If we answer the implied “Is Lurie wronged?” question in the negative, we likewise have two potential explanations of his meager defense. Well, OK, two and a half: The “half” is a rejection of the premise identical to the one above, i.e., the claim that Lurie does offer what he seriously considers to be an effective defense, but that he is simply (and badly) mistaken in this judgment. Again, I find little textual evidence in favor of this position. More plausible are two other readings: (1) That he recognizes the justice of his relatively severe punishment and therefore refuses to shirk it by defending himself more effectively, or (2) That he does not consider the punishment on offer particularly severe, and that he is therefore unwilling to make even relatively small sacrifices to avoid it.

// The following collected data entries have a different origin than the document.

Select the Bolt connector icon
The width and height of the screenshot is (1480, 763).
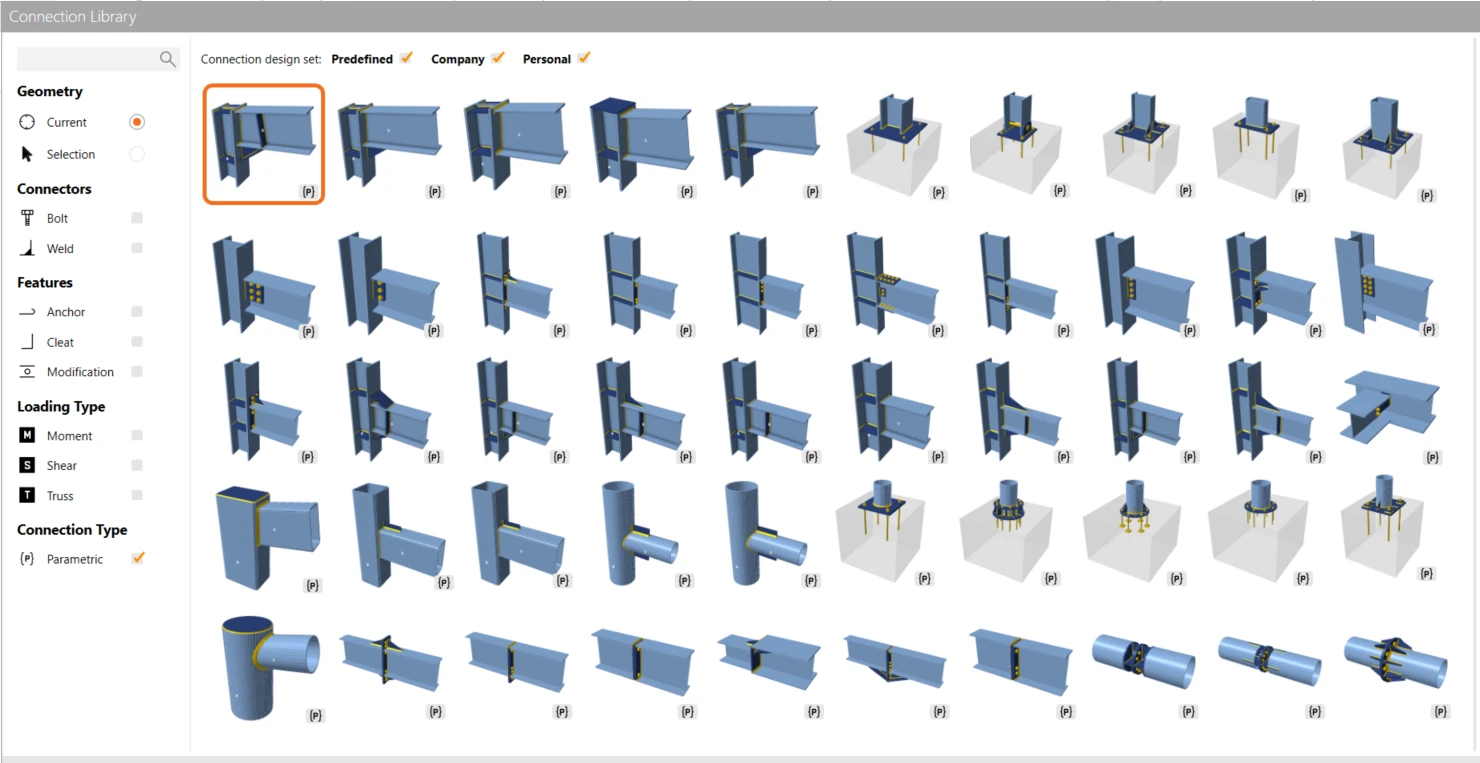coord(28,218)
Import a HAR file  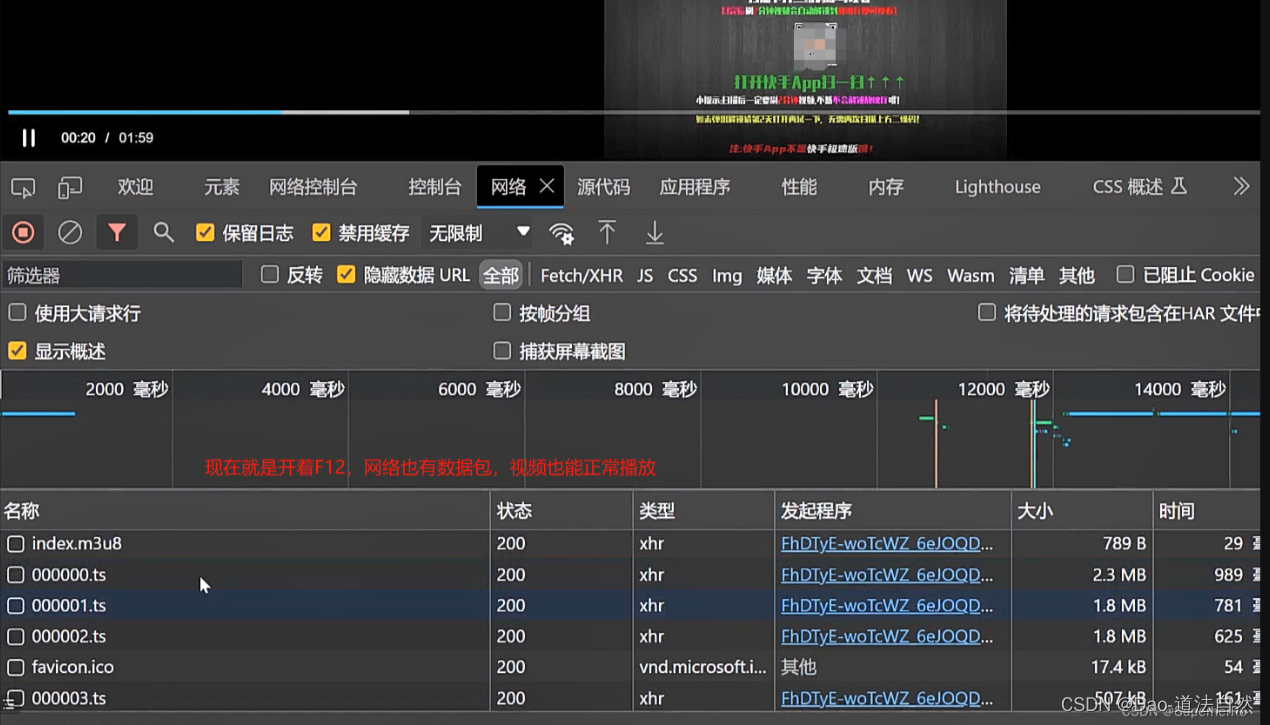pos(607,232)
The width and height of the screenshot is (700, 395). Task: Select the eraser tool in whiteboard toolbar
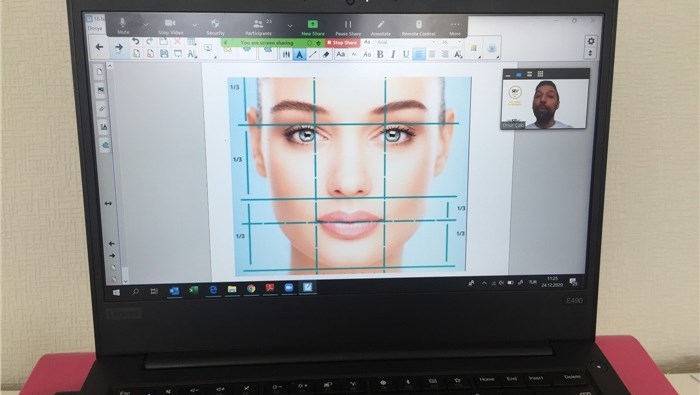click(x=326, y=54)
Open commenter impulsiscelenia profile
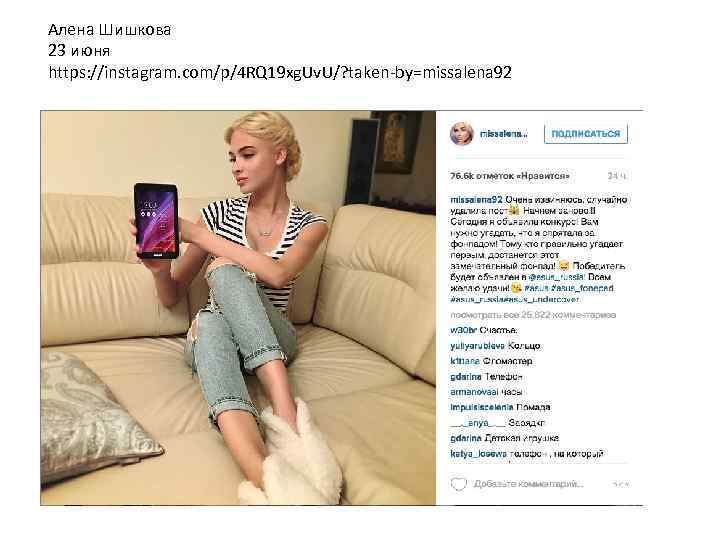The image size is (720, 540). 482,407
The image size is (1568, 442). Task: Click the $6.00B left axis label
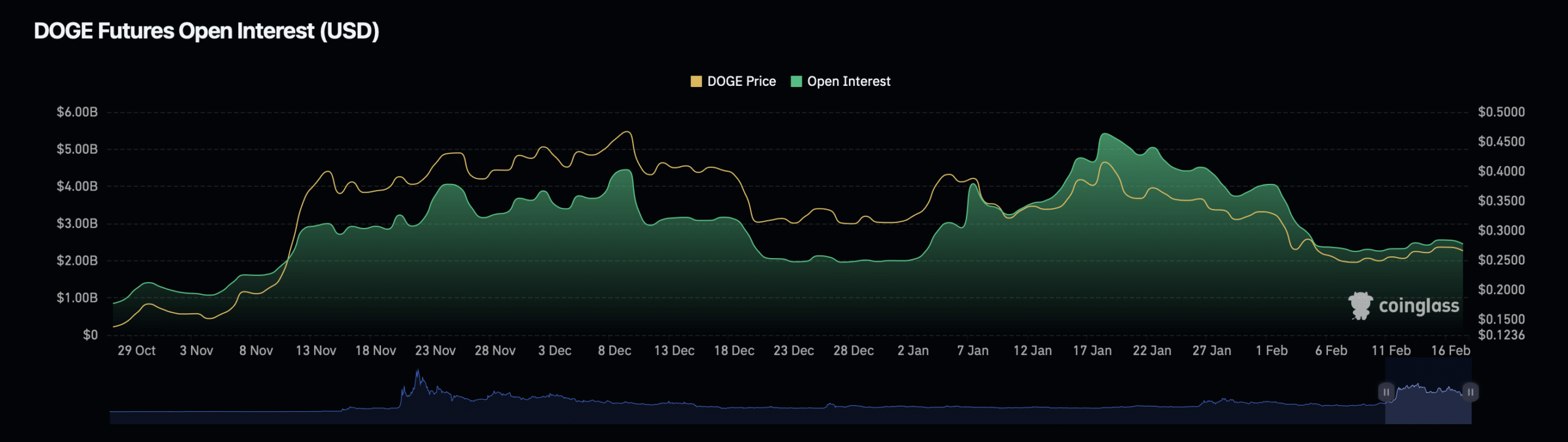point(77,112)
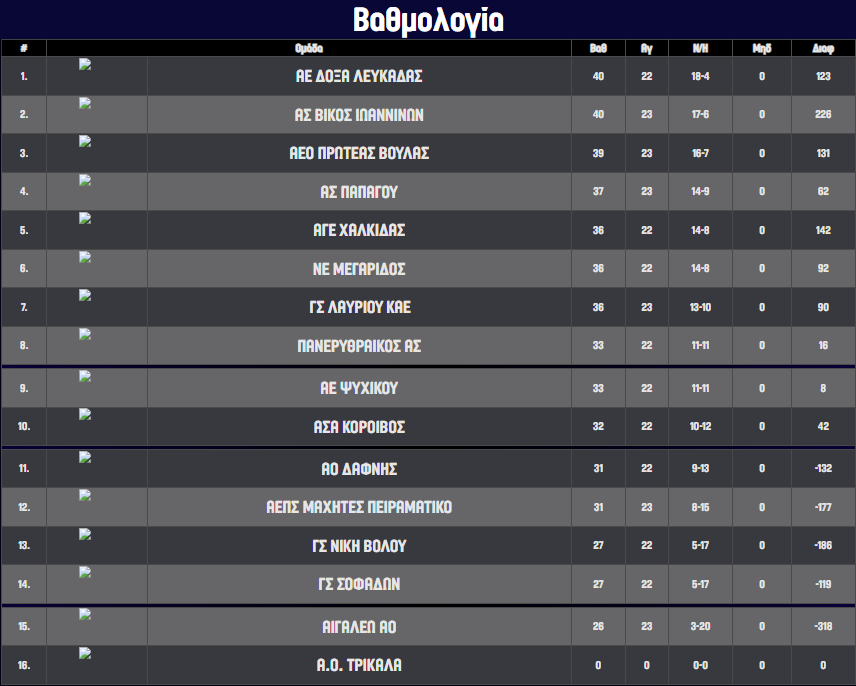856x686 pixels.
Task: Click the Βαθ column header
Action: click(x=598, y=48)
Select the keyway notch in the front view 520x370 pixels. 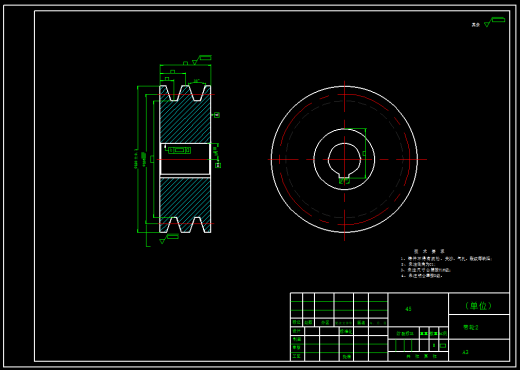point(344,174)
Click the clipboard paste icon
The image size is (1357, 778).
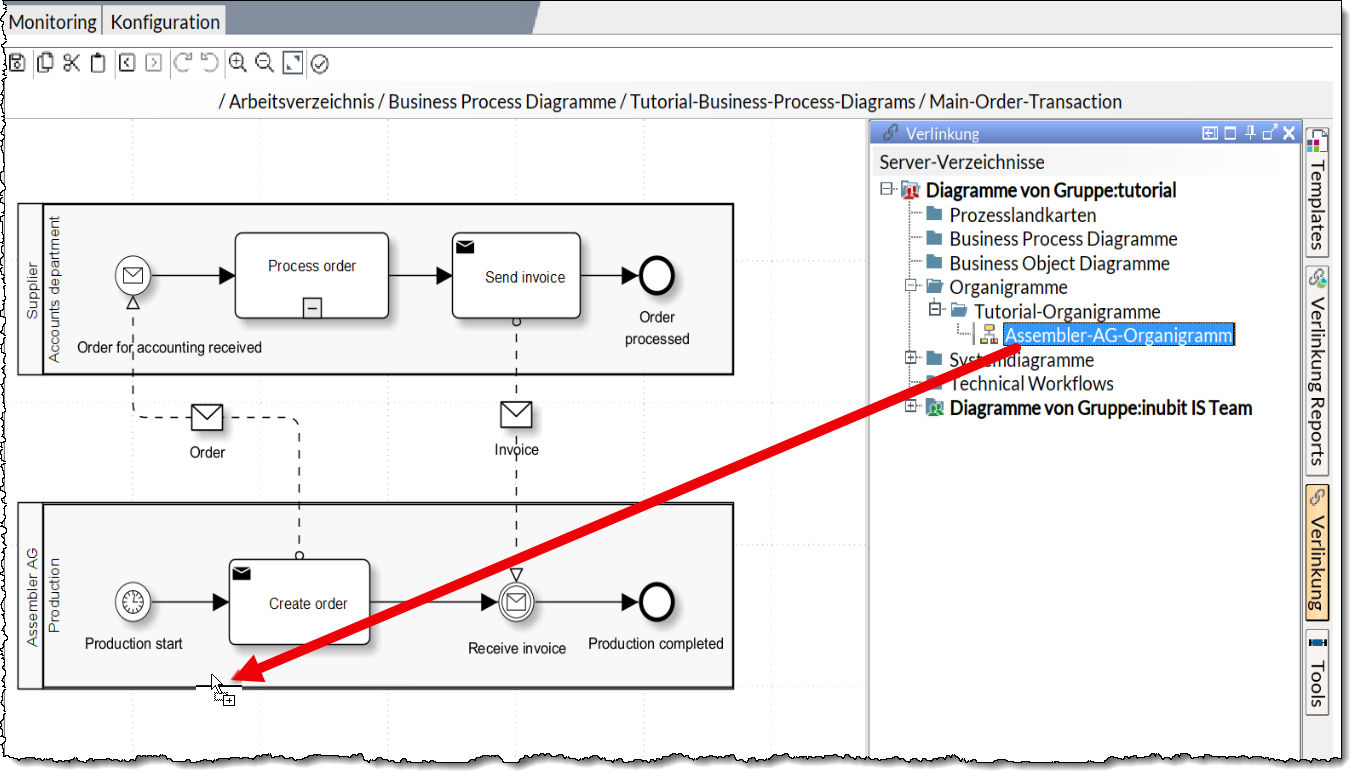coord(98,63)

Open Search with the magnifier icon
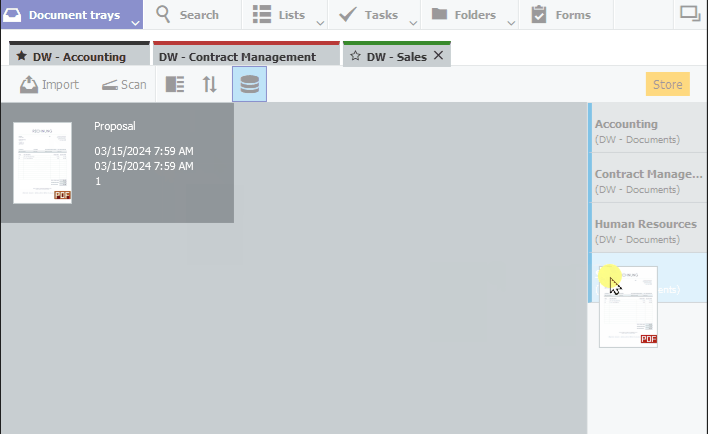tap(164, 14)
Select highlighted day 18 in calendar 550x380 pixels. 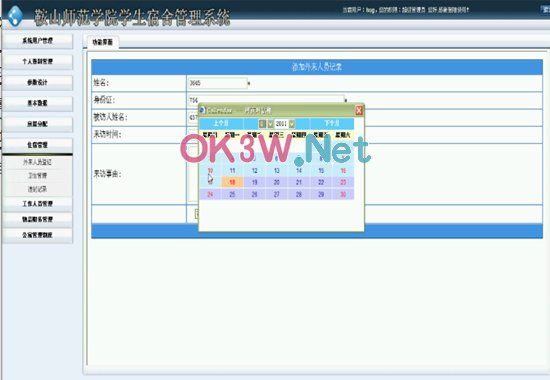click(x=232, y=182)
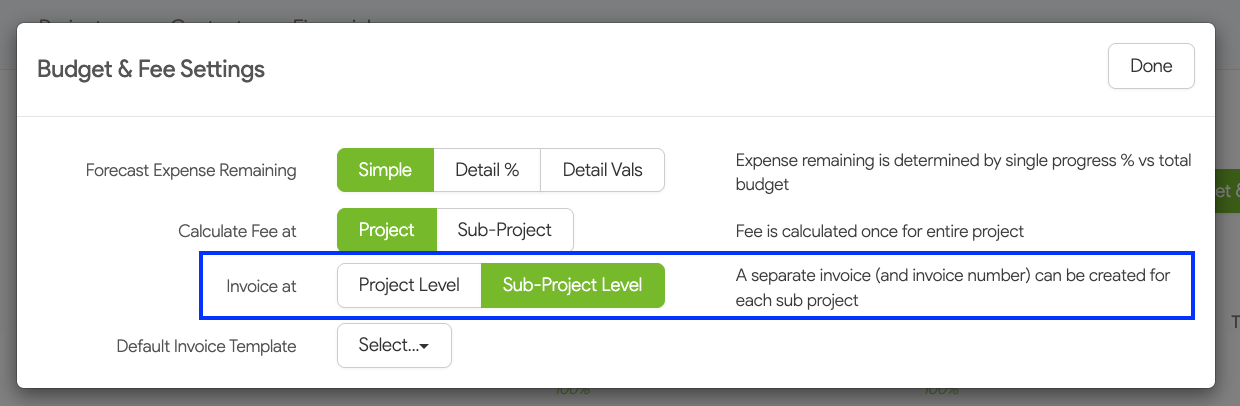
Task: Click the Default Invoice Template label
Action: [x=206, y=346]
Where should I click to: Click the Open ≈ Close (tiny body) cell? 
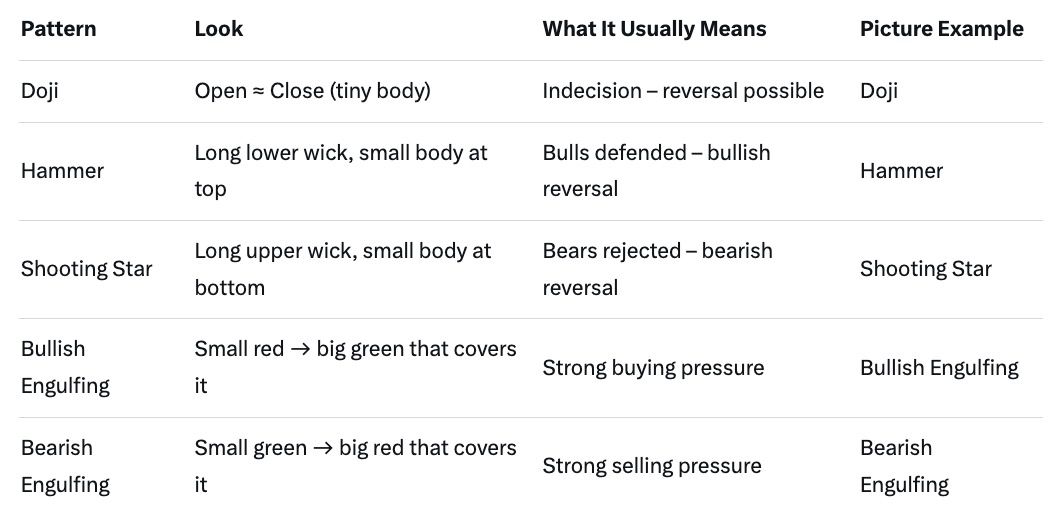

The first case, I think, credits Lurie with entirely too developed a sense of justice and personal culpability at too early a point in the text. It’s an open question, it seems to me—or at least a very difficult and important one—whether or not he has by the end of the novel achieved anything like this level of ethical awareness. But while he’s not blind to the ethical dimensions of the affair while it’s taking place, neither does he seem especially troubled by them, and certainly not so much as to accept the justice of his punishment.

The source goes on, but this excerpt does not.